Objective a: Please reproduce every line of the data records exactly, leaving out the pictures.

Provided passage:
When it comes to knowing how to tell if someone is envious of you, it can pay to look at copycat behavior.

Some women reading this may have a painful memory of a friend who kept copying their style, homework or even their way of talking.

They say imitation is the highest form of flattery, but it’s only flattery if the person isn’t trying to outright steal your identity or undermine your status or confidence. 

Not every person who copies you is flattering you, far from it. Some of them actually want to hurt you in the process.

(Ie: if someone copies you so much that it feels as though they’re constantly leeching off your individualism and ideas, for example). 

One of the many incidents that inspired me to examine and study this emotion of envy was an awkward and repulsive series of events that occurred over several years.

Believe it or not, after this series of events of which I was the target of some stranger’s envy, another atrocious story of an envy attack happened to my family, specifically my oldest son, my husband and lesser so, myself.

But let’s start (briefly) with the first event.

Beginning in about 2017, there was a woman who began obsessive copycat behavior, and it quickly became obvious that she was trying desperately to steal our individuality and undermine mine and my husband’s business.

My husband was far more immune to this than I was (and happy to ignore the behavior), but my suspicion became harder to ignore when this woman began to do the following over several years:

  • Copy the content from my emails and blogs, and post them on her social platform, and she did it religiously.

    Every new email and every new post of mine would end up (albeit with a lazy attempt to re-engineer my wording) in her social platforms.

  • Rip off mine and my husband’s quote images and put her name on them
  • Steal our new product names
  • Leave comments on my blog under a fake name, telling readers to buy coaching from her
  • And this is the most awkward part: she would even steal my expressions, the comments or posts I left on my own social platforms (my facebook group for example) and say some version of it herself…it was astonishing and predictable.

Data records
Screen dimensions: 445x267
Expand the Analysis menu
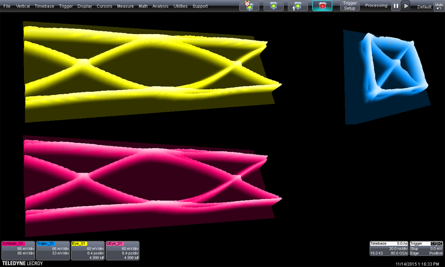pyautogui.click(x=160, y=6)
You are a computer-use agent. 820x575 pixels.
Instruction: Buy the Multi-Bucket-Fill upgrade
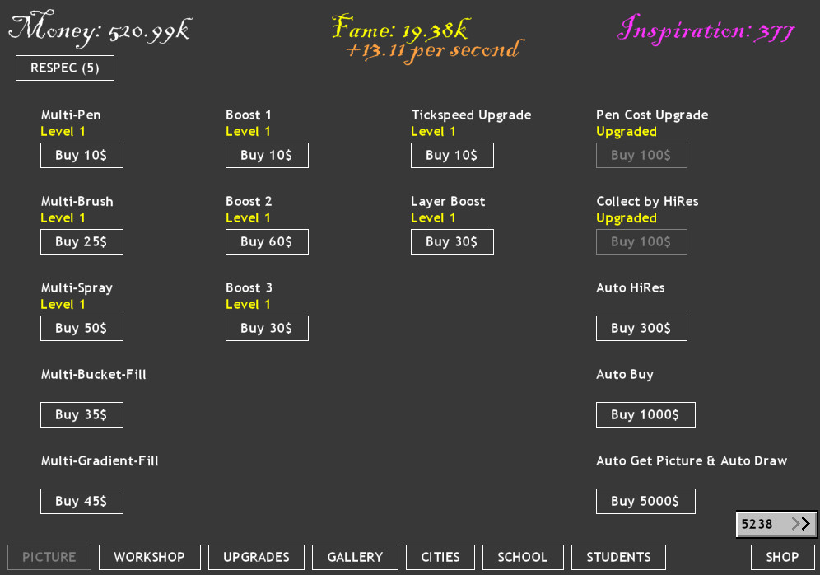pos(82,414)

Objective b: Pick up the piece on envy and copycat behavior right after its final sentence and keep it going.

Final answer a:
Screen dimensions: 445x267
Expand the Analysis menu
pyautogui.click(x=160, y=6)
You are a computer-use agent. 820x575 pixels.
Instruction: Buy the Multi-Bucket-Fill upgrade
pos(82,414)

Final answer b:
    Some of you who have been to college/university would be familiar with the term “plagiarism”. Well, this was plagiarism at its best. Only, this was not college, it was the real world and in the real world, anything goes.

    Plagiarism is not taking someone else’s ideas, but stealing someone’s expressions. Well, she did that with no shame.

  • Strangely, she even stole my idea of an instagram handle 

The craziest part (and the most disturbing part) of this woman’s copycat behavior was that it was done in serial stalker fashion.

Whenever I said or posted something new, she did too. 

Weird, right?

I’m no stranger to people copying our ideas, because that’s happened from the start. It’s the internet! And it’s the real world, so I don’t expect anything to be fair. 

But I’d never seen copycat behavior as godawful as this. It’s one thing to copy an idea, it’s another to stalk someone and try to mimic their every move and word. 

The same goes for someone copying your style. You may have a girlfriend who starts buying the same style of activewear tights that you buy. 

That could be a compliment for sure. She’s indirectly saying you have good taste.

But if she starts copying your whole outfits and the way you talk…that’s obviously unnerving, right?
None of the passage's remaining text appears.